Graphing is something I do all year long. I’ve been experimenting with settings on graphs for so long, I feel like I could write a whole book about it, but more than anything, I would like to share the basics of chart speed and sensitivity with you today so you can start experimenting with your graphs, if you haven’t begun to already.
I run two Humminbird HELIX units on the bow of my boat, and I’m regularly adjusting the settings. One of the really neat things about the HELIX units is how easy it is to adjust your settings without ever losing sight of your mapping display. Honestly, that’s a big reason why I use them. You never lose sight of your graph when you’re adjusting settings, and changing the settings is pretty easy. You literally just hit the menu button and a dropdown pulls up so you can click right on whatever you want to adjust.
The chart speed is simply the speed of which the image is passing by. The slower the chart speed, the sharper the image will be. The faster the speed, the larger and less detailed image you will get. You can adjust chart speed according to the depth you are graphing. The shallower I am, the faster my chart speed. If I’m in less than 10 feet of water, my chart speed is at around 7. In 10-20 feet of water, my chart speed will be at a 5 or 6. If I’m in 25 feet or more, a lot of times, I will take it down to 4. If I’m going in and out of creeks all day or continually moving from shallow to deep water and back, I will be regularly adjusting my chart speed more often than I would on the days that I’m fishing at the relatively same depth all day.

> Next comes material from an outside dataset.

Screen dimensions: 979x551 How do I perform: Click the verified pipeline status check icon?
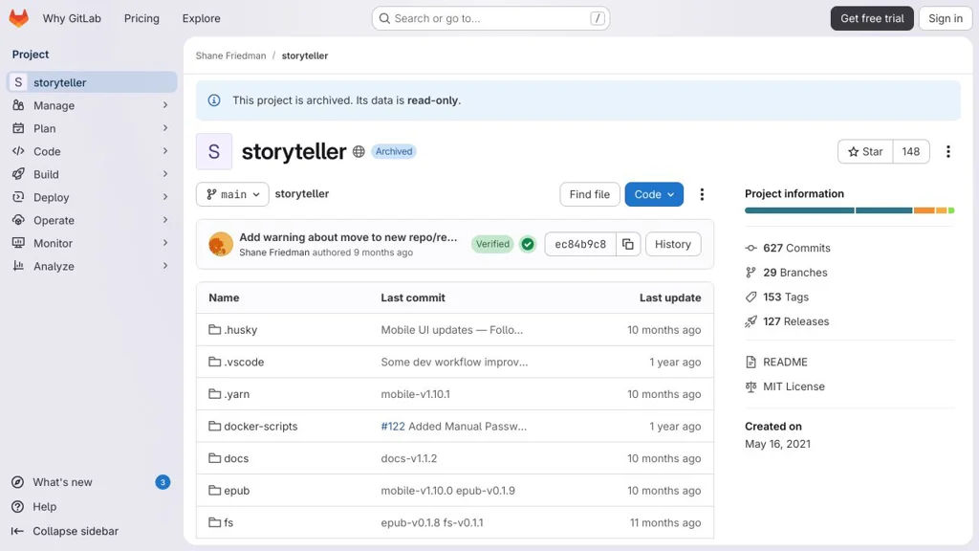[528, 244]
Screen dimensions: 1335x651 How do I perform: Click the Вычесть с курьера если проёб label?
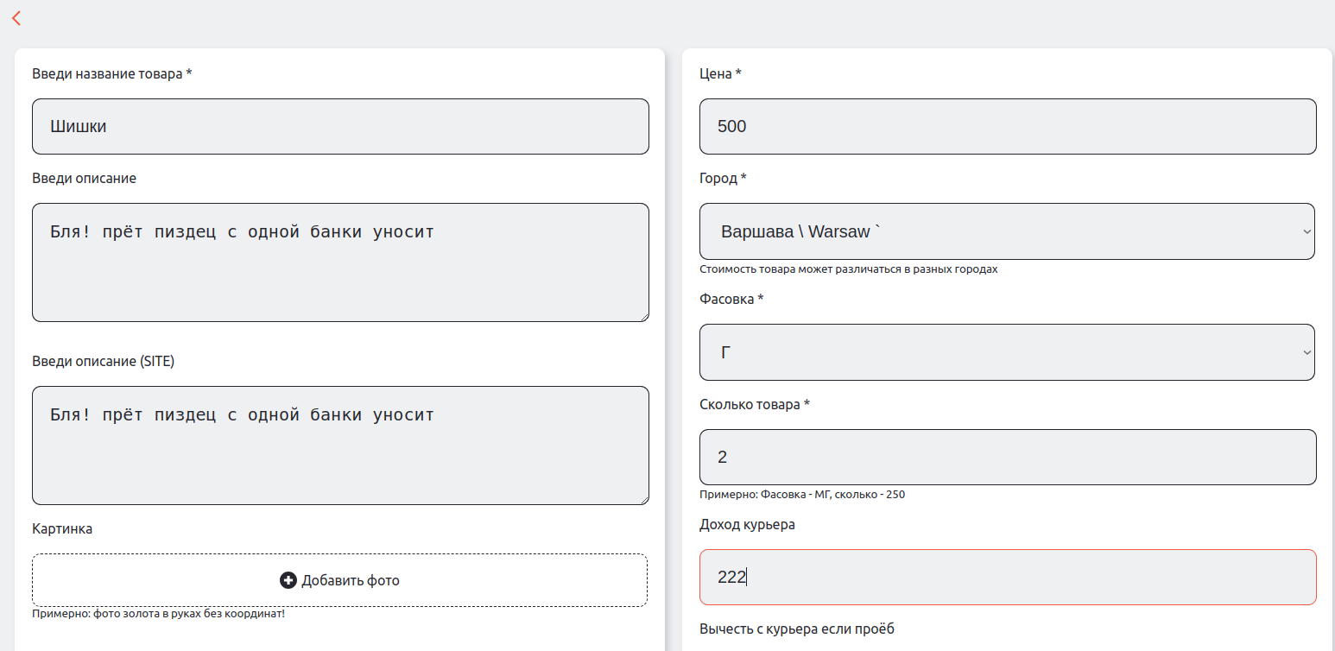tap(796, 629)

The sensitivity of your chart is a power level—the strength of the signal that your graph is sending back and forth. The higher the sensitivity, the harder it will bounce off and come back. In real clear water, it’s easy to dial in the sensitivity. You can run it really high and it’s much easier to see the fish and objects than in dirty water. For the purposes of adjusting sensitivity: by dirty water, I mean anything in the water that will cause interference on your graph, such as algae, oxygen in the water from waves or current, silt, etc. When you are graphing an area, the dirtier the water, the lower your sensitivity should be set. But, the lower the sensitivity, the harder it is to make an object out. So, when you start looking for fish, turn it back up; it will be like looking through fog with a flashlight to find an object, but it’s the only way in dirty water. After I have my sensitivity dialed in, I will then adjust the contrast setting. The contrast setting can bring an object into sharper focus and it’s usually the last setting I change.

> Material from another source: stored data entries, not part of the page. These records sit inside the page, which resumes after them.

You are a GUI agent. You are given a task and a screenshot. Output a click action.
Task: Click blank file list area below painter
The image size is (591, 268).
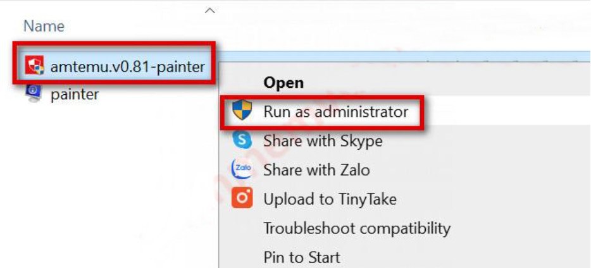tap(95, 190)
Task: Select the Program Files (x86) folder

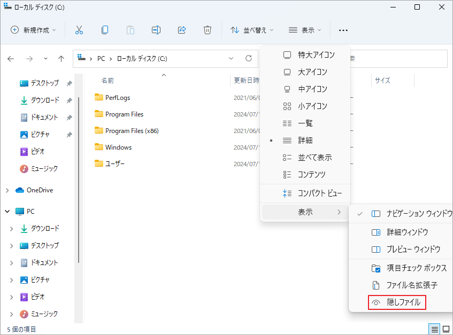Action: coord(132,130)

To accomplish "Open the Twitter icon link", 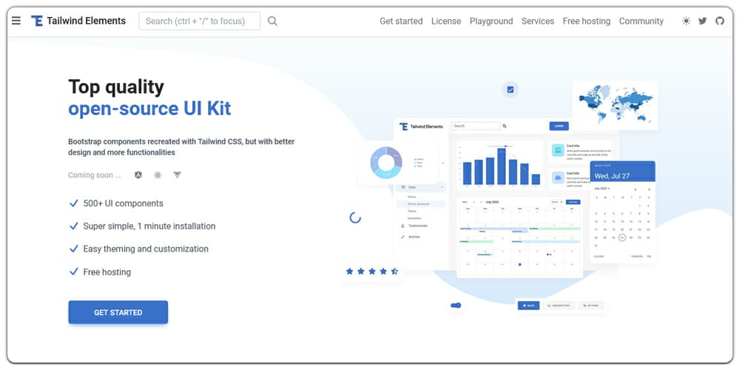I will (x=703, y=21).
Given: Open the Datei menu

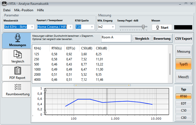Looking at the screenshot, I should [7, 10].
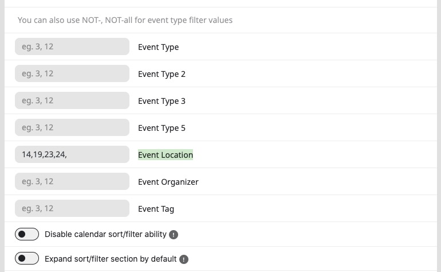441x272 pixels.
Task: Click the info icon beside Disable calendar sort/filter ability
Action: click(174, 235)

Most of the setting changes we discussed today are also applicable to 2D technology as well. In my next blog, I’d like to get more into different strategies I use to see fish using my graphs. Right now though, I’ve gotta get out for a bit and grab some In-N-Out. When you are in California, do as the Californians do—eat In-N-Out. When you are graphing, do as the pro anglers do, and get comfortable experimenting with your graphs.